Quand les spécialistes africains sont arrivés en Suisse, en février dernier, plusieurs requérants à l’aide d’urgence ont été convoqués à Berne par l’Office des migrations. Par peur d’être rapatriés de force, certains ont quitté les foyers où ils vivaient et se sont retrouvés sans savoir où se loger et quoi manger. «Pour éviter un renvoi qui mettrait en péril notre vie », confie un Guinéen de 28 ans. Certains ont même quitté le territoire suisse pour tenter leur chance dans d’autres pays.

A ceux qui refusent de répondre à la convocation de l’ODM, le Service de la population (SPOP) confisque le « papier blanc » (document d’identité qui précise le statut à l’aide d’urgence) qui leur permet de bénéficier du droit au logement et à la nourriture. Ceux qui n’ont plus leur papier blanc s’évanouissent généralement dans la nature. «J’ai perdu mon toit dans un pays où la valeur de l’humanité devrait être protégée », regrette un Sénégalais débouté.

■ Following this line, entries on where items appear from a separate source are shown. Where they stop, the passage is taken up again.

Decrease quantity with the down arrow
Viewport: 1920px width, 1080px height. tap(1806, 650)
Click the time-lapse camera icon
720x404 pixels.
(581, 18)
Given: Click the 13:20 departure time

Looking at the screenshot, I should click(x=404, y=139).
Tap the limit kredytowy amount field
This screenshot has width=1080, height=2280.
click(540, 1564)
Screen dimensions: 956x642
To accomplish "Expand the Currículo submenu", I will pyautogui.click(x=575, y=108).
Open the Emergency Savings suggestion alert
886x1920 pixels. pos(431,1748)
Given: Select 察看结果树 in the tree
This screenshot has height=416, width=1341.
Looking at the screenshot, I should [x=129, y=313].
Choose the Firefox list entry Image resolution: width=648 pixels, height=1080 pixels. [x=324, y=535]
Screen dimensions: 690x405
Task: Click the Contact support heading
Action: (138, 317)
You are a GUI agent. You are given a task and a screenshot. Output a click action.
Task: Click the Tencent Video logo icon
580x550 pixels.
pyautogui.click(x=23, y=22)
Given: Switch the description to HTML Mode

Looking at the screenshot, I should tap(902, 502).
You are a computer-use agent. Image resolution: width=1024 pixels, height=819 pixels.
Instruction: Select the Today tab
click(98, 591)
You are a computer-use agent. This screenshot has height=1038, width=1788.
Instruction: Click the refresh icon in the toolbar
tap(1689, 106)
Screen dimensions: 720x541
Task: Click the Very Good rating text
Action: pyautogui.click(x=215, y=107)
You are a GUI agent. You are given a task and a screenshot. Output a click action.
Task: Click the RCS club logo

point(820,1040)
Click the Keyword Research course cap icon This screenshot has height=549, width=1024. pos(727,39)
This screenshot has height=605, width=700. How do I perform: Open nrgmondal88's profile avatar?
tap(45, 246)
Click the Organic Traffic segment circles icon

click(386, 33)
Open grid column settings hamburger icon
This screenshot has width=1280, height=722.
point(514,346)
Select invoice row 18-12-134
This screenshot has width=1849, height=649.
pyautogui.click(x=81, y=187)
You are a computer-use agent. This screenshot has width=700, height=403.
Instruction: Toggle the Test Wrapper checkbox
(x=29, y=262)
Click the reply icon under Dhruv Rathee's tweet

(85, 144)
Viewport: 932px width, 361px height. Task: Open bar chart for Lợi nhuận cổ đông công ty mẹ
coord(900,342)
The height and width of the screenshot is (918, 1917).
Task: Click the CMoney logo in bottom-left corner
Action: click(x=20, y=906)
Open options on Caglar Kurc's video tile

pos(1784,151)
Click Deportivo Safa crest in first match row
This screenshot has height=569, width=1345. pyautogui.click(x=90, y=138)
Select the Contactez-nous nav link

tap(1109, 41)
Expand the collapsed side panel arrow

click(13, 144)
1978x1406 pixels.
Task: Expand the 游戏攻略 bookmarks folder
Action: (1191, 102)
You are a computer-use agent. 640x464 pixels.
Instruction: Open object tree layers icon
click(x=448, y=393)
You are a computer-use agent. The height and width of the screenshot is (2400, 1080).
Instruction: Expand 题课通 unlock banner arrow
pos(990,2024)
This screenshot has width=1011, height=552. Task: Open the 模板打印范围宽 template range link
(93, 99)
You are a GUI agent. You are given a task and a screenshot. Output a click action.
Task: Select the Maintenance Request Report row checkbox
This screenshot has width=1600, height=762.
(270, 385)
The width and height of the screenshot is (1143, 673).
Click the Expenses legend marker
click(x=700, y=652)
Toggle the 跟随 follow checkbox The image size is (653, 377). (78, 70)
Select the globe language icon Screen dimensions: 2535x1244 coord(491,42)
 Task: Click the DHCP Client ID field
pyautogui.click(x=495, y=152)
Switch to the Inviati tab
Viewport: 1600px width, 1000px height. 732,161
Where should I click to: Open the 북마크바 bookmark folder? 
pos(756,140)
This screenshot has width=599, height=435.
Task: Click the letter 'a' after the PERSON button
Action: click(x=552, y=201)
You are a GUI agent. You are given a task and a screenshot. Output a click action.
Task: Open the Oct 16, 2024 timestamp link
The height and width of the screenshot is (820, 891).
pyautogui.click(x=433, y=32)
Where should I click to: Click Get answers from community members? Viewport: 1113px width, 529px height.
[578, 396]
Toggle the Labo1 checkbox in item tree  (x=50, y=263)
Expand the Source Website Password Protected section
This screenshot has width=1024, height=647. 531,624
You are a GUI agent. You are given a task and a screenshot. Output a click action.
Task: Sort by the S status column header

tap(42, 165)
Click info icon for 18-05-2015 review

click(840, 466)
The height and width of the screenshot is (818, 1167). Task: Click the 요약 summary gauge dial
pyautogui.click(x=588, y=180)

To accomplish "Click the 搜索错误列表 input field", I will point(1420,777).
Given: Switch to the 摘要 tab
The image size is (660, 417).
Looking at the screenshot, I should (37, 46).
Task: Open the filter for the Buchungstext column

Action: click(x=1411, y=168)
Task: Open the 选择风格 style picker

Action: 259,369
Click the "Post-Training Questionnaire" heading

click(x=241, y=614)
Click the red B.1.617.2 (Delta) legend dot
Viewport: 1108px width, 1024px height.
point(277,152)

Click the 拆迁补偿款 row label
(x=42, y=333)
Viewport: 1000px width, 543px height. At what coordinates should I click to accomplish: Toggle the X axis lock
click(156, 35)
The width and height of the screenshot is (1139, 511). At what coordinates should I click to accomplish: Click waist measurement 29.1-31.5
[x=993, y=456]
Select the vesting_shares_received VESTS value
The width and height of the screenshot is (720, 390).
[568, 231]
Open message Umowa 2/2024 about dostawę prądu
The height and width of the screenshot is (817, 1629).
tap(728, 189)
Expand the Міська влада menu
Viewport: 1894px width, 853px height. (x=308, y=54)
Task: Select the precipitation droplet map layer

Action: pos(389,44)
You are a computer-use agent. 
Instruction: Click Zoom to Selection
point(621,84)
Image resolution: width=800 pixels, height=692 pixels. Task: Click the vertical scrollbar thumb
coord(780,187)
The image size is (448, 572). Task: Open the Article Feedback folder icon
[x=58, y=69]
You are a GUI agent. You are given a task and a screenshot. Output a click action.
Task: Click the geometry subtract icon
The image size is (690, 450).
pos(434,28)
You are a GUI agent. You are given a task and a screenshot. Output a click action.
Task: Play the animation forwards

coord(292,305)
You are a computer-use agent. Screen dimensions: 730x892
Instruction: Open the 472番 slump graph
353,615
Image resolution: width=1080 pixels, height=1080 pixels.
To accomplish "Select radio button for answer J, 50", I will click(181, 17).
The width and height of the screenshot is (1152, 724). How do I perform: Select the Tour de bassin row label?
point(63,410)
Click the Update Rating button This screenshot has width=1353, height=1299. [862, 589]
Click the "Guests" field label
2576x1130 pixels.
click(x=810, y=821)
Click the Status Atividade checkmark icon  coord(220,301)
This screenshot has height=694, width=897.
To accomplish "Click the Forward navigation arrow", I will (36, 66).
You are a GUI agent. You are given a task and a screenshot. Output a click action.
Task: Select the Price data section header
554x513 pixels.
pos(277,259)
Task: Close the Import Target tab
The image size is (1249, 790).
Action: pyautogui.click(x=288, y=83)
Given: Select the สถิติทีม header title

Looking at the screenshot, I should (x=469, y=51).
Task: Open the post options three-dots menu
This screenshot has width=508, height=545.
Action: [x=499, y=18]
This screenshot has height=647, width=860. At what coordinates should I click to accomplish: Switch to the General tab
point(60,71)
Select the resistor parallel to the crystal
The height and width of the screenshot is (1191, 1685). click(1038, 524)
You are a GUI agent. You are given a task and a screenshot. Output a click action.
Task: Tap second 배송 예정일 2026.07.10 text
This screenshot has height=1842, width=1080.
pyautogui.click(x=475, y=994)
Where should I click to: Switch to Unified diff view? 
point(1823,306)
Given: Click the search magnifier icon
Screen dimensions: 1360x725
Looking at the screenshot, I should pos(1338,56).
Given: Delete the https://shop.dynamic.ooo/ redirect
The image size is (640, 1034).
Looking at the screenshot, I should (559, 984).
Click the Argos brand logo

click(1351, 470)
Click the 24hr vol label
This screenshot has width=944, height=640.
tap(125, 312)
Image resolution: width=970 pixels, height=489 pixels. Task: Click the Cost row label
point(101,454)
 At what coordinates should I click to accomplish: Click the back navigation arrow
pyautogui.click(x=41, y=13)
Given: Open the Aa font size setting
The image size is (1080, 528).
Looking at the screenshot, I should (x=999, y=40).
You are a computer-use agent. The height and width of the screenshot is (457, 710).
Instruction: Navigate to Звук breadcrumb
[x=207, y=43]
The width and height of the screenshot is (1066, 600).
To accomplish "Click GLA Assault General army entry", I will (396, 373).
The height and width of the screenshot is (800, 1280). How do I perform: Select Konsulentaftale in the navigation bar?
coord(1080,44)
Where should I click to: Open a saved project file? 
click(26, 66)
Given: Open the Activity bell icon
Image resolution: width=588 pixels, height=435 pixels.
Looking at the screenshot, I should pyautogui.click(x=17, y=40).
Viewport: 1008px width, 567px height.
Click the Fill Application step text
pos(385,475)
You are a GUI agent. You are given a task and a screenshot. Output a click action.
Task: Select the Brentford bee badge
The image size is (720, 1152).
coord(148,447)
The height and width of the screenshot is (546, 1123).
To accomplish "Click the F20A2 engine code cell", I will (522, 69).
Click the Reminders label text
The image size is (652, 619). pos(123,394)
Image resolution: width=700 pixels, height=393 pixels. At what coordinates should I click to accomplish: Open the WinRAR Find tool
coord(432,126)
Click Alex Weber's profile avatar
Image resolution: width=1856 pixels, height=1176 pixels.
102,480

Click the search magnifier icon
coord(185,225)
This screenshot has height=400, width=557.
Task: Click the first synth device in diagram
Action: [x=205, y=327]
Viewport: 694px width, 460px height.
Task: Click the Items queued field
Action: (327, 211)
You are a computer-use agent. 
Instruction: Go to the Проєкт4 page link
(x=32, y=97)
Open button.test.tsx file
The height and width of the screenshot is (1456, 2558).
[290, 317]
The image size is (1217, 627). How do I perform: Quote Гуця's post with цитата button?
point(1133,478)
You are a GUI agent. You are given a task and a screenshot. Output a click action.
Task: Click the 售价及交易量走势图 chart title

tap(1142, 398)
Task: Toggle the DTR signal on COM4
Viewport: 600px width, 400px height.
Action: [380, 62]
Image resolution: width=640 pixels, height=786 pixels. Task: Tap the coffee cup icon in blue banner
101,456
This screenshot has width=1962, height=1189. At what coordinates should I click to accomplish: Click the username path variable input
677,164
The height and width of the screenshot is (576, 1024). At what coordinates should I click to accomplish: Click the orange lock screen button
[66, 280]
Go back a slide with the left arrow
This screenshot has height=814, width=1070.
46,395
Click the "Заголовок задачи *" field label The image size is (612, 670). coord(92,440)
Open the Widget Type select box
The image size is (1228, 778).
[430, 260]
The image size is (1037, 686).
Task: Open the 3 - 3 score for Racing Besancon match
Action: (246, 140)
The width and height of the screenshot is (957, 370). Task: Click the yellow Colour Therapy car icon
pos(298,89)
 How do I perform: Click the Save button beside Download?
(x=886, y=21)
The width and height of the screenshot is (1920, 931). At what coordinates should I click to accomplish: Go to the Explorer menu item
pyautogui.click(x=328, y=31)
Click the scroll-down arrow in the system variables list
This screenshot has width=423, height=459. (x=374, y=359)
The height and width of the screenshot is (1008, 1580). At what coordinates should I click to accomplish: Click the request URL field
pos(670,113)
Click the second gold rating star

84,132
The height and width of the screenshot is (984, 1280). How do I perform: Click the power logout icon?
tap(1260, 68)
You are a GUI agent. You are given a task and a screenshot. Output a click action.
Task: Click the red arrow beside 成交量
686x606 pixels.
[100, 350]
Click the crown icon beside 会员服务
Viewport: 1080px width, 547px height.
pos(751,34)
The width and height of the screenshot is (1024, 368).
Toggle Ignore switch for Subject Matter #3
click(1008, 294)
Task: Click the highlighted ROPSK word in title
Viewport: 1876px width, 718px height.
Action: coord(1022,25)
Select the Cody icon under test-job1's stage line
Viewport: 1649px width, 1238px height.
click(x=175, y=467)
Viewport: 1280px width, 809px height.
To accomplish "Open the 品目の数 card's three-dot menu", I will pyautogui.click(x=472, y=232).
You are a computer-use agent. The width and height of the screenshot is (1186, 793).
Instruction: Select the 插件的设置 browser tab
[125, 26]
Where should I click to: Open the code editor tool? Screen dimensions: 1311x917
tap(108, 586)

Parmi ceux qui ont été convoqués, une minorité n’a pas eu d’autre choix que de se présenter à Berne auprès des délégués guinéens. «  Il est quand même difficile humainement d’aller se rendre alors qu’on s’est enfui, relève un débouté. Dans un monde où la vie est toujours plus difficile, il y a peu de gens qui te tendent la main. Si nous quittons les foyers d’aide d’urgence, nous ne trouverons pas où nous loger et de quoi manger d’une façon régulière. Si nous allons dans un autre pays d’Europe, on nous renverra en Suisse à cause des accords Dublin…»

Kidha, 27 ans, fait partie de ceux qui ont rencontré les délégués. Ce Guinéen a quitté son pays pour éviter le mariage forcé avec la veuve de son frère aîné. Après un voyage très risqué, il est arrivé en Suisse en 2010 et a déposé sa demande d’asile. Il y a quelques mois, sa demande a été rejetée et il est maintenant à l’aide d’urgence. « Je me suis rendu à Berne car c’était pour moi la seule option pour ne pas perdre la place que j’occupe dans un centre d’aide d’urgence actuellement. A l’ODM, j’ai dit que j’étais Guinéen et fier de l’être. Mais tant que la raison pour laquelle je suis ici existe, je ne retournerai pas dans mon pays. En fait, les délégués savent très bien ce qui se passe dans mon pays. Malgré tout ça, ils masquent les problèmes de la société, car ce qui les intéresse c’est que le pouvoir reste aux mains de la communauté mandingue et d’assurer sa pérennité. C’est vraiment inadmissible !».